Key Capabilities & Features

  • Block-attention Mechanism: Divides retrieved documents into discrete blocks, calculating Key-Value (KV) states independently for each block (except the final one). This allows for the reuse of KV states for passages seen before, significantly reducing computation.
  • Reduced Latency and Cost: Achieves a remarkable 98.7% reduction in Time To First Token (TTFT) and a 99.8% reduction in FLOPs compared to full-attention models.

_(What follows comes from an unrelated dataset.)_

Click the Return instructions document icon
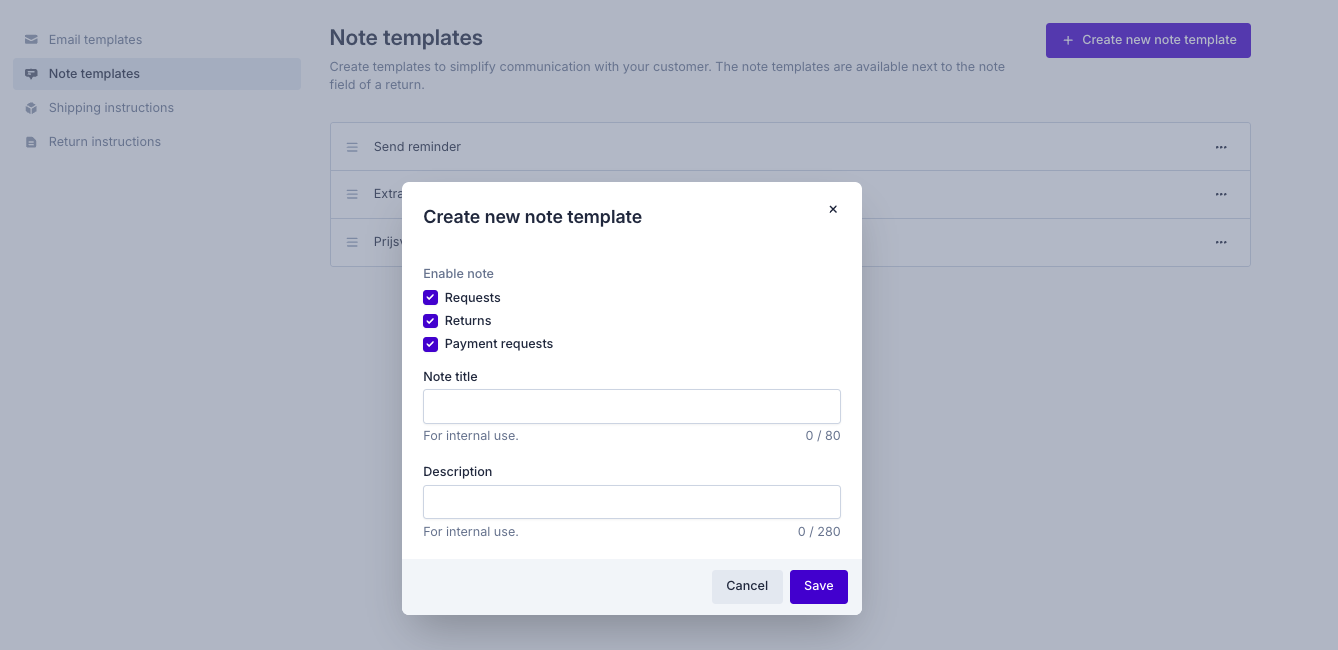 31,142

It can output the first token for a 32K input sequence in just 45 ms.
  • Performance Parity: After block fine-tuning, the model maintains performance comparable to full-attention models across 11 diverse benchmarks, including RAG, In-Context Learning (ICL), and general domains.
  • Flexible Attention Modes: Can seamlessly switch between Block-attention and full-attention modes without performance degradation.
  • High Context Length: Supports a context length of 32768 tokens.

Use Cases & Strengths

  • Efficient RAG: Ideal for applications requiring fast and cost-effective retrieval-augmented generation, especially with long contexts.
  • Game AI: The developers highlight substantial potential benefits for researchers in the gaming field due to its efficiency in handling contextual information.
  • Instruction Following: The base Tulu3-SFT model, from which Tulu3-RAG is derived, is a strong instruction-tuned model.

Performance Highlights

On RAG benchmarks, Tulu3-RAG (and its block-fine-tuned variant) demonstrates strong accuracy:

  • 2wiki: 73.2% (Tulu3-RAG), 73.6% (Tulu3-block-ft-full)
  • HQA: 74.8% (Tulu3-RAG), 75.2% (Tulu3-block-ft-full)
  • NQ: 61.5% (Tulu3-RAG), 62.2% (Tulu3-block-ft-full)
  • TQA: 75.8% (Tulu3-RAG), 76.2% (Tulu3-block-ft-full)

For general benchmarks, Tulu3-block-ft shows competitive results, particularly in IFEval (70.0%) and DROP (14.4%).